Serializing the output

Question

Serializing the output

veronica320 opened this issue 2 years ago · comments

Hi there, thanks for putting together this awesome repo!

I'm wondering if it's possible to save the output somewhere on the disk (e.g., with pickle or spacy serialization methods).

For example:

import benepar, spacy

nlp = spacy.load('en_core_web_md')
nlp.add_pipe("benepar", config={"model": "benepar_en3"})
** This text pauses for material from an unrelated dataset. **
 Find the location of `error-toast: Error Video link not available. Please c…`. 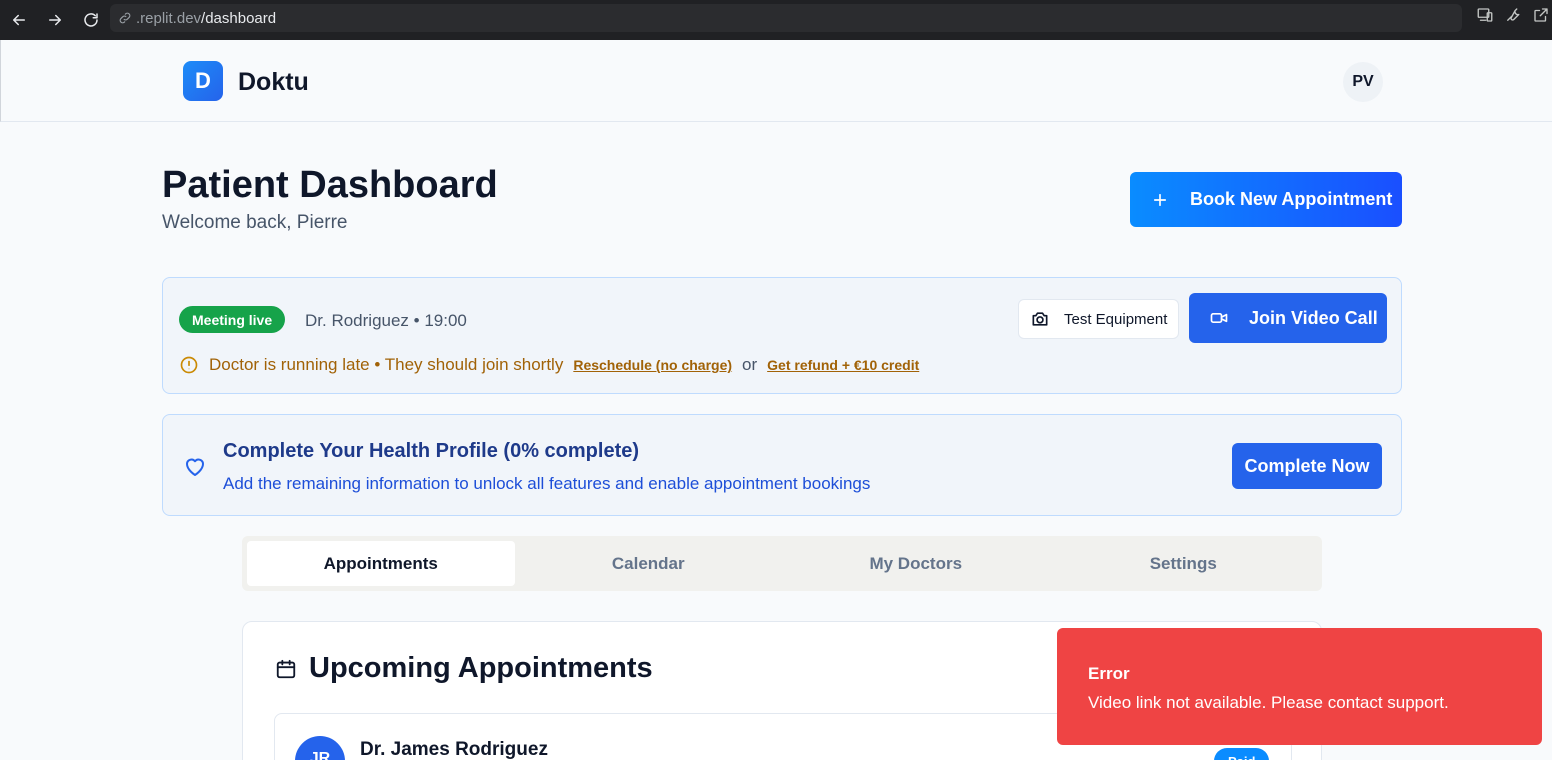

doc = nlp("The time for action is now. It's never too late to do something.")

fwn = "output.spacy"
doc.to_disk(fwn)

would yield the error:

/envs/lib/python3.7/site-packages/torch/distributions/distribution.py:46: UserWarning: <class 'torch_struct.distributions.TreeCRF'> does not define `arg_constraints`. Please set `arg_constraints = {}` or initialize the distribution with `validate_args=False` to turn off validation.
  'with `validate_args=False` to turn off validation.')
Traceback (most recent call last):
  File "/envs/lib/python3.7/site-packages/IPython/core/interactiveshell.py", line 3552, in run_code
    exec(code_obj, self.user_global_ns, self.user_ns)
  File "<ipython-input-2-acc55f65a9e7>", line 1, in <module>
    runfile('/parsing/serialization.py', wdir='/parsing')
  File "/home//.pycharm_helpers/pydev/_pydev_bundle/pydev_umd.py", line 198, in runfile
    pydev_imports.execfile(filename, global_vars, local_vars)  # execute the script
  File "/home//.pycharm_helpers/pydev/_pydev_imps/_pydev_execfile.py", line 18, in execfile
    exec(compile(contents+"\n", file, 'exec'), glob, loc)
  File "/parsing/serialization.py", line 15, in <module>
    doc.to_disk(fwn)
  File "spacy/tokens/doc.pyx", line 1270, in spacy.tokens.doc.Doc.to_disk
  File "spacy/tokens/doc.pyx", line 1271, in spacy.tokens.doc.Doc.to_disk
  File "spacy/tokens/doc.pyx", line 1298, in spacy.tokens.doc.Doc.to_bytes
  File "spacy/tokens/doc.pyx", line 1357, in spacy.tokens.doc.Doc.to_dict
  File "/envs/lib/python3.7/site-packages/spacy/util.py", line 1263, in to_dict
    serialized[key] = getter()
  File "spacy/tokens/doc.pyx", line 1354, in spacy.tokens.doc.Doc.to_dict.lambda19
  File "/envs/lib/python3.7/site-packages/srsly/_msgpack_api.py", line 14, in msgpack_dumps
    return msgpack.dumps(data, use_bin_type=True)
  File "/envs/lib/python3.7/site-packages/srsly/msgpack/__init__.py", line 55, in packb
    return Packer(**kwargs).pack(o)
  File "srsly/msgpack/_packer.pyx", line 285, in srsly.msgpack._packer.Packer.pack
  File "srsly/msgpack/_packer.pyx", line 291, in srsly.msgpack._packer.Packer.pack
  File "srsly/msgpack/_packer.pyx", line 288, in srsly.msgpack._packer.Packer.pack
  File "srsly/msgpack/_packer.pyx", line 264, in srsly.msgpack._packer.Packer._pack
  File "srsly/msgpack/_packer.pyx", line 282, in srsly.msgpack._packer.Packer._pack
TypeError: can not serialize 'ConstituentData' object

Is there any workaround? This would be really useful when dealing with large datasets. Thanks for any guidance!